**What to work on:** Without pictures, repeat exactly the lines from the one containing "Open dropdown beside" through the end of the entries.

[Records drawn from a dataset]
==================================================

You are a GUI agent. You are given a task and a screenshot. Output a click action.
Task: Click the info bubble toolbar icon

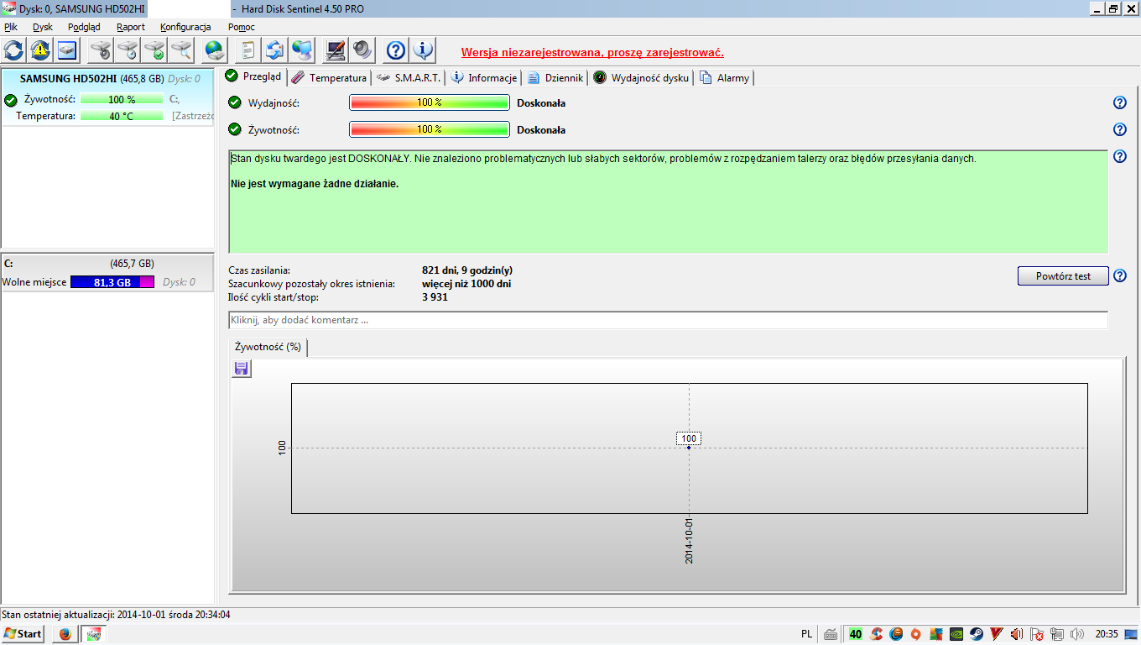point(423,50)
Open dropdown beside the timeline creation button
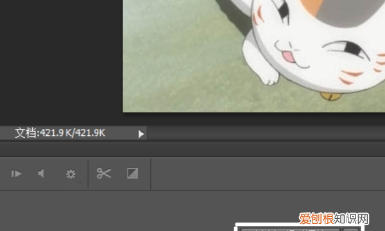385x231 pixels. coord(350,230)
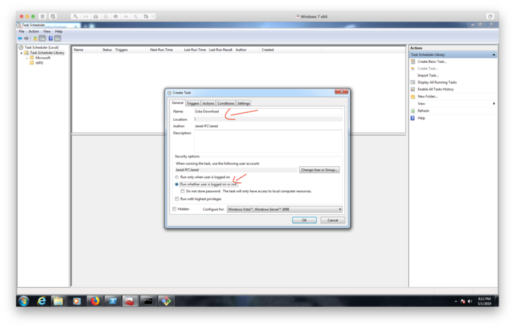Open Firefox from the Windows taskbar
Image resolution: width=515 pixels, height=328 pixels.
[95, 300]
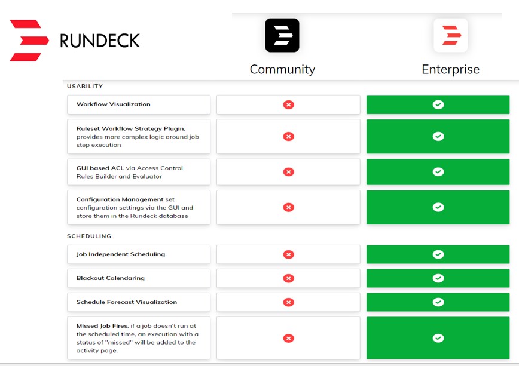Click the red X for Blackout Calendaring
This screenshot has height=366, width=519.
coord(288,278)
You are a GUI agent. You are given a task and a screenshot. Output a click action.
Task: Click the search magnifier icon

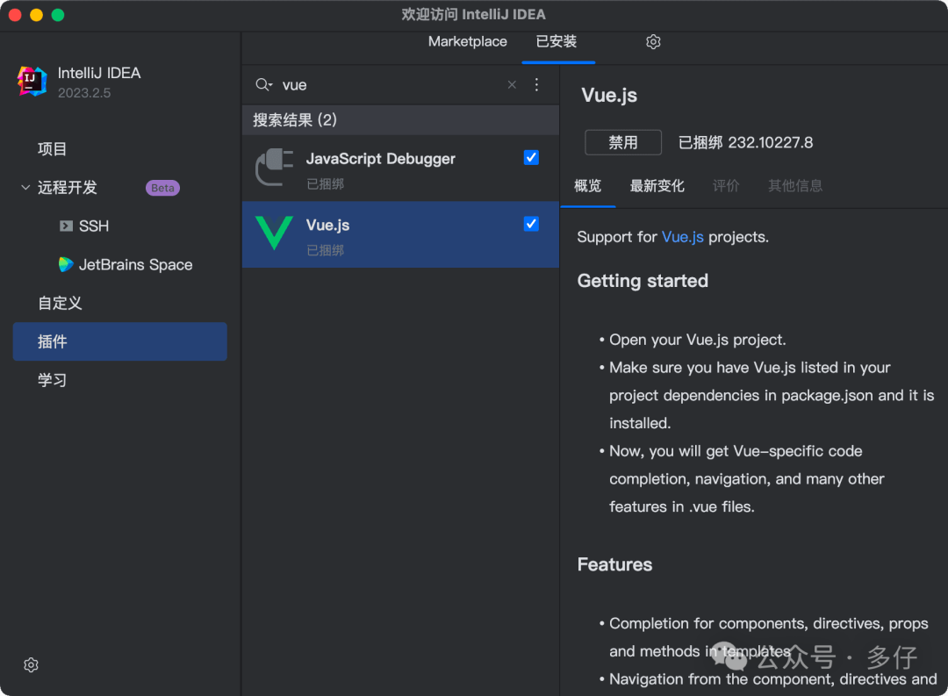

==================================================

**Your solution:**
Open dropdown beside the timeline creation button
385x231 pixels. coord(350,230)
Open Firefox from the Windows taskbar
Image resolution: width=515 pixels, height=328 pixels.
[95, 300]
Click the red X for Blackout Calendaring
This screenshot has height=366, width=519.
coord(288,278)
You are a GUI agent. You are given a task and a screenshot. Output a click action.
Task: Click the search magnifier icon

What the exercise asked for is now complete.